Food Court is a philosophical diary of eating out. In this short essay, traditional and industrial dishes serve as a starting point for exploring the tension between authenticity and fast food — from Big Macs, pizzas and ramen to Starbucks, croissants and artisanal ice cream.
In the book, I retrace my culinary wanderings in Paris and beyond, revisiting the industrial flavors of my childhood and my experience working in digital food platforms. Through these stories, analyses, and 3D illustrations, I invite the reader to deconstruct the modern myths that fill our plates.
Aire de restauration est un journal intime et philosophique consacré à la restauration. Dans ce court essai, les plats traditionnels et industriels servent de point de départ à une réflexion sur la tension entre authenticité et fast-food — des Big Macs, pizzas et ramen aux Starbucks, croissants et glaces artisanales.
J’y retrace mes errances culinaires à Paris et au-delà, revisite les saveurs industrielles de mon enfance ainsi que mon expérience au sein des plateformes numériques de restauration.

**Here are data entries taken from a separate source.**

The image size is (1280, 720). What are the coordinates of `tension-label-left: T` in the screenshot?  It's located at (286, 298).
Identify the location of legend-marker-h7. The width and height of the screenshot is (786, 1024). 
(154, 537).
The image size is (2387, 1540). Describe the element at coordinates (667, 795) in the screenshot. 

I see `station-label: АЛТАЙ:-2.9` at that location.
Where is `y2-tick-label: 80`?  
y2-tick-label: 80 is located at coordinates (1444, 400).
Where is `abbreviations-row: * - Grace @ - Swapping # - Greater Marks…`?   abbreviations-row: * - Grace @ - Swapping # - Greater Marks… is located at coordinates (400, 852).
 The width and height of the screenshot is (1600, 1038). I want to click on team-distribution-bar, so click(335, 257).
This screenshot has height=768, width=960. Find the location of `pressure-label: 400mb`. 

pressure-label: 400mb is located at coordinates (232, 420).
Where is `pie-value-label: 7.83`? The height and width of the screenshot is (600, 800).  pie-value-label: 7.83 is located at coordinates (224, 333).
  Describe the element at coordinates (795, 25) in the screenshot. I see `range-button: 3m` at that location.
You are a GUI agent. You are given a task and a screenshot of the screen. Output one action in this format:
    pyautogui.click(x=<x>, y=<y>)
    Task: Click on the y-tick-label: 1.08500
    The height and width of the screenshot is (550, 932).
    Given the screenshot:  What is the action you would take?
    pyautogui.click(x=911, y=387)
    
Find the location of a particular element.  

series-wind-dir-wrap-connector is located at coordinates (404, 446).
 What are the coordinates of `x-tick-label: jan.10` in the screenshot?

À travers ces récits, analyses et illustrations 3D, j’invite le lecteur à déconstruire les mythes modernes qui peuplent nos assiettes.
Food Court is food for thought for anyone interested in postmodern philosophy and the anthropology of food.
Aire de restauration se présente comme une nourriture intellectuelle pour quiconque s’intéresse à la philosophie postmoderne et à l’anthropologie de l’alimentation.
« Brief, witty, and nicely put. »
« C’est court, c’est drôle et c’est bien tourné. »
Dominique Desjeux, Professor Emeritus of Anthropology at Université de Paris-cité, Sorbonne humanities
The Book in Five Questions
Is fast food the enemy of gastronomy?
The book suggests that the familiar opposition may be more symbolic than structural. Fast food and haute cuisine operate through similar principles of organisation, yet we maintain the illusion of difference because it sustains cultural comfort. The boundary feels reassuring, even if its foundations are less solid than they appear.
Is industrial food good or evil?
Industrial food, as the book presents it, unsettles the romantic narratives we attach to eating. It persists beneath our ideals, quietly shaping daily life while resisting the mythologies we prefer. Seeing it without moral filters opens a space where its social role, its compromises, and its quiet efficiencies come into view.

What is authenticity?
Authenticity emerges in the book as something fluid—less a fixed origin than a story shaped by memory, marketing, and social position. It becomes a moving construct that reveals as much about our aspirations and anxieties as about the food itself, inviting us to rethink what we expect authenticity to guarantee.
What is the impact of digital technology?
Digital technology reshapes food by surrounding it with layers of representation that influence how it is produced and perceived. Images, algorithms, and platforms create a heightened version of reality where food circulates as both nourishment and spectacle, blurring the line between the dish and the idea of the dish.
Do contemporary food trends deepen reality or fabricate illusions?
The book shows how many modern food spaces create a choreographed sense of diversity and discovery. These curated environments offer pleasure and novelty, yet they also smooth over the complexities and labour that sustain them, leaving us in a space where the experience can feel vivid without being entirely real.